Extrait du texte:
Abonnez-vous à Universalis pour 1 euro

FILIATION, droit

Le lien juridique de filiation se construit à partir d'un fait biologique : la reproduction sexuée de l'humanité. Mais la dimension biologique n'est pas la seule dans le lien de filiation. Ce dernier comprend aussi une dimension volontaire : le fait que les parents reconnaissent et élèvent un enfant comme le leur. Il existe également une dimension sociale de la filiation, qui est l'ensemble des conséquences normatives qu'une société donnée en tire : nom de l'enfant, responsabilité des parents, liens de parenté, héritage, etc.

Toutes les sociétés humaines combinent, selon des modalités aussi diverses que les cultures, le donné biologique, la volonté des parents, et l'insertion de ces deux paramètres dans des structures sociales.

Actions demandées:
1. Reproduisez à l'identique le passage du texte sur la filiation qui s'ouvre sur les mots « FILIATION, droit » et se clôt sur « parenté, héritage, etc. ».
2. Reprenez le texte consacré à la filiation en droit à l'endroit où il s'arrête, puis poursuivez-en la rédaction.

Données fournies:
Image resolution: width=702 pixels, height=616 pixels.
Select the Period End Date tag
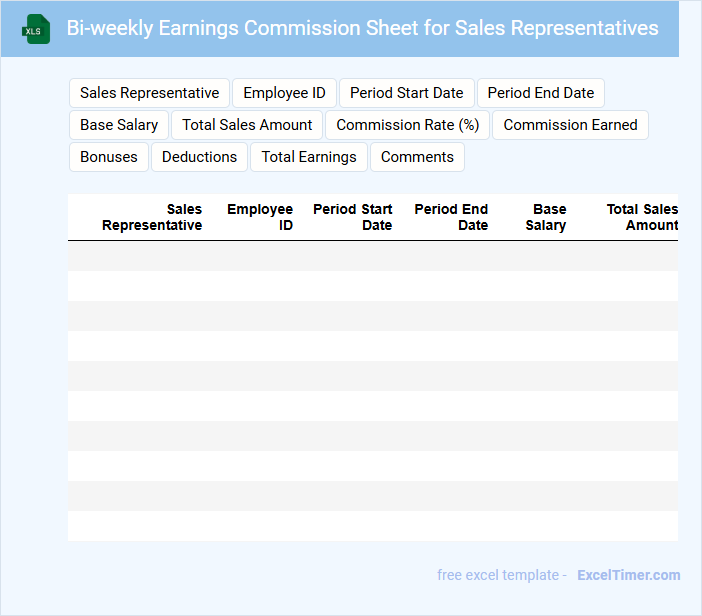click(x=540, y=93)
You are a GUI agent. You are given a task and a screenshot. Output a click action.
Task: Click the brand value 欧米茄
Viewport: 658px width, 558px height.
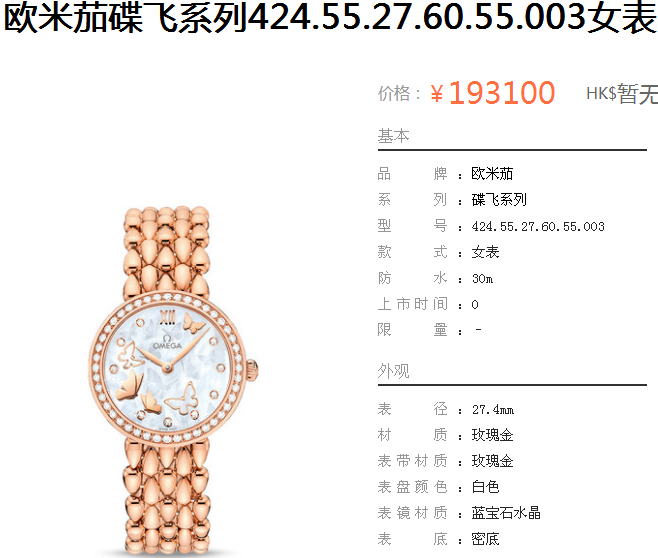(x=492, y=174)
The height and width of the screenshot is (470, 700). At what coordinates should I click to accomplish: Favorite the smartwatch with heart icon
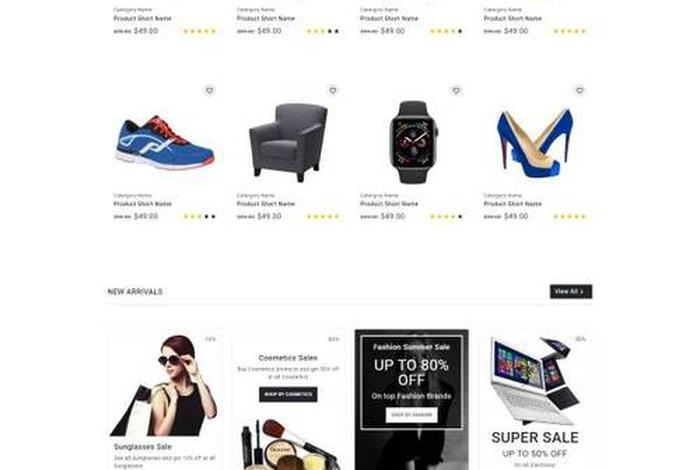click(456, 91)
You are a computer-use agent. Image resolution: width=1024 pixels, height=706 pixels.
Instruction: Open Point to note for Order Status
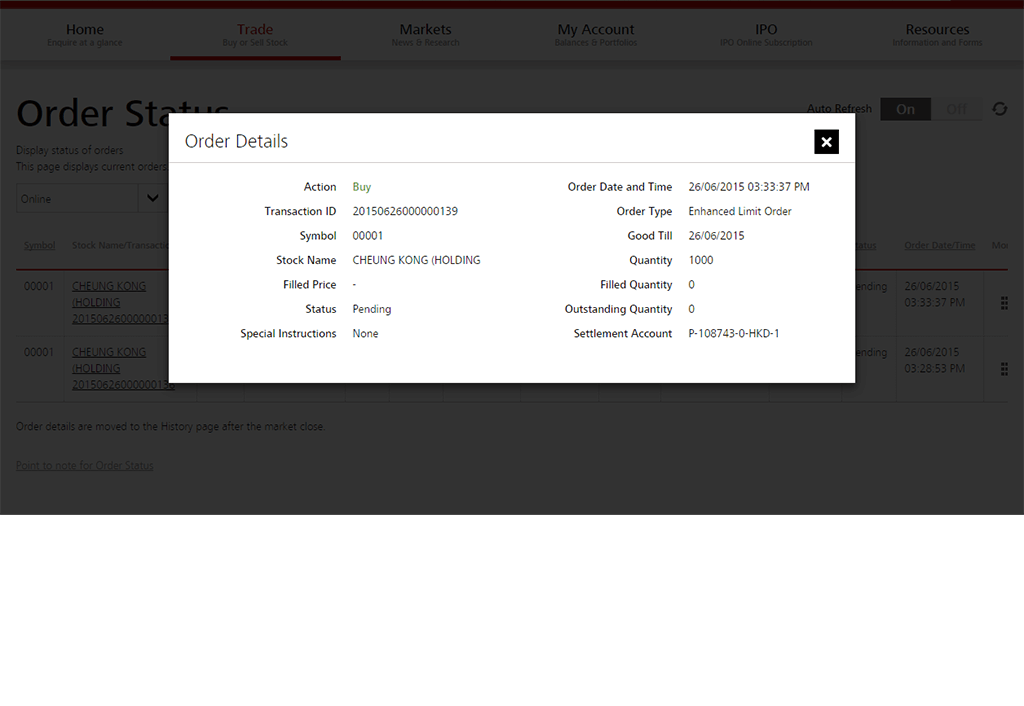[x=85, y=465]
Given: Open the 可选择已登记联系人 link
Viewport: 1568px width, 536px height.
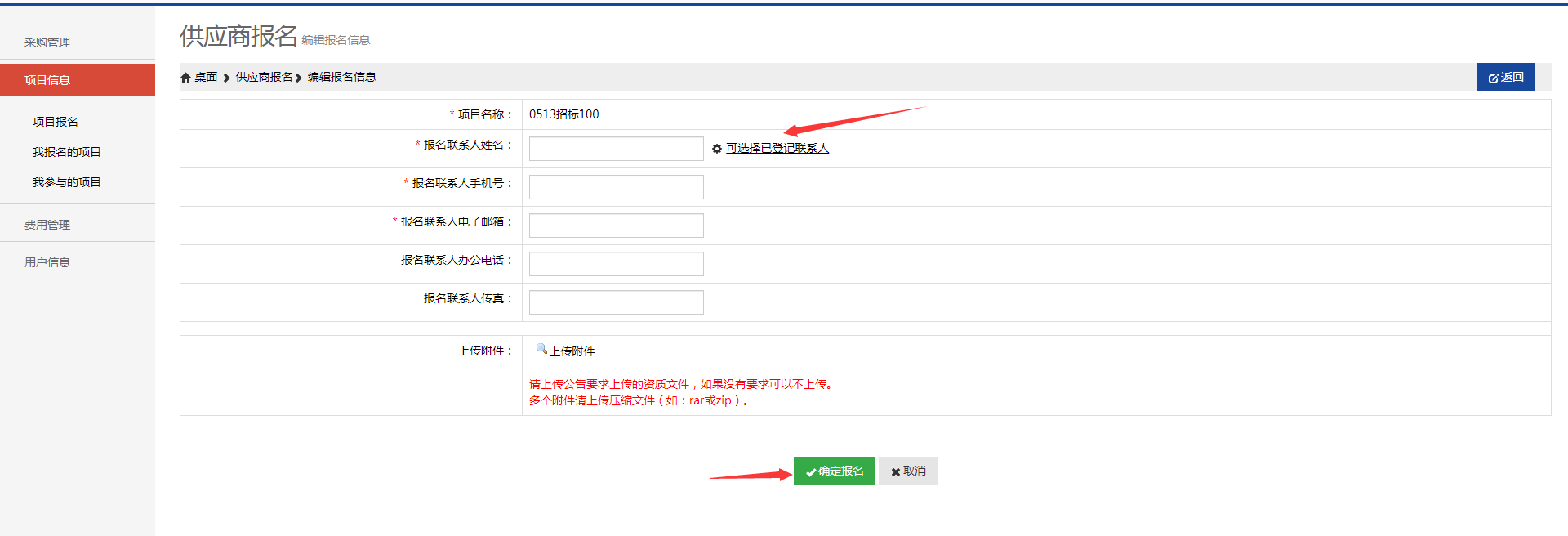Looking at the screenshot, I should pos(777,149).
* * *
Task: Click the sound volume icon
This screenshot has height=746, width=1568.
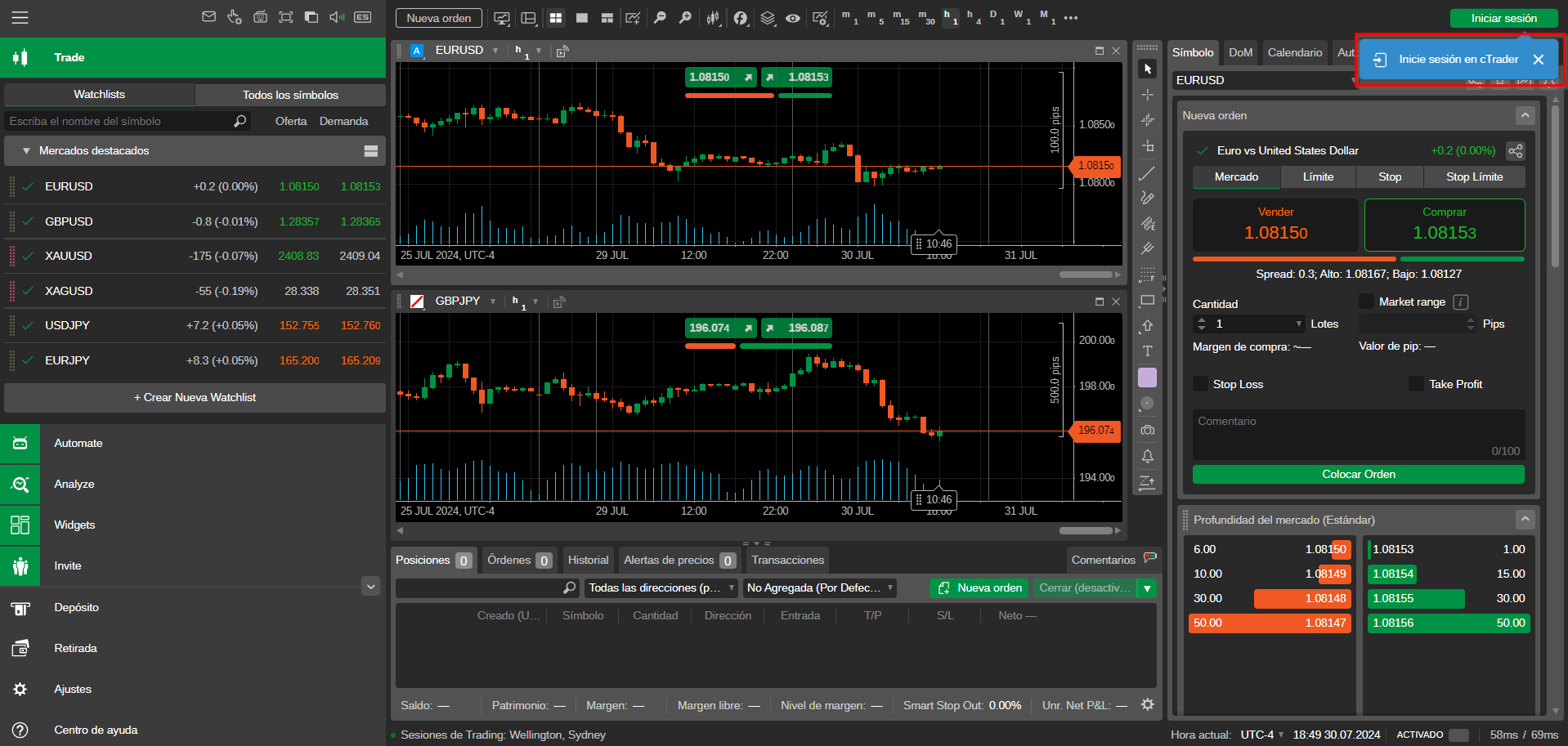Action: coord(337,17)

Résultats attendus:
1.
FILIATION, droit

Le lien juridique de filiation se construit à partir d'un fait biologique : la reproduction sexuée de l'humanité. Mais la dimension biologique n'est pas la seule dans le lien de filiation. Ce dernier comprend aussi une dimension volontaire : le fait que les parents reconnaissent et élèvent un enfant comme le leur. Il existe également une dimension sociale de la filiation, qui est l'ensemble des conséquences normatives qu'une société donnée en tire : nom de l'enfant, responsabilité des parents, liens de parenté, héritage, etc.

2.
Les travaux des anthropologues montrent que les structures de rattachement d'un enfant à ceux qui sont considérés comme ses parents sont très variées. Ainsi, dans certaines sociétés, l'enfant sera rattaché à sa mère et au frère de celle-ci, et non à son père biologique. Dans d'autres civilisations, les enfants « circuleront » d'un foyer à l'autre, les ménages qui en ont trop en donnant à ceux qui n'en ont pas.

Le modèle occidental, qui rattache l'enfant aux deux familles de son père et de sa mère, en conférant une importance déterminante à l'ascendance biologique, n'a donc rien d'absolu ni d'universel. Mais c'est le nôtre, un modèle largement renforcé par les découvertes scientifiques qui montrent chaque jour davantage à quel point les gènes transmis par les deux parents sont importants dans la constitution de chaque individu, un modèle aussi de plus en plus soumis à l'impératif d'égalité, entre les sexes, entre les lignées et entre les enfants.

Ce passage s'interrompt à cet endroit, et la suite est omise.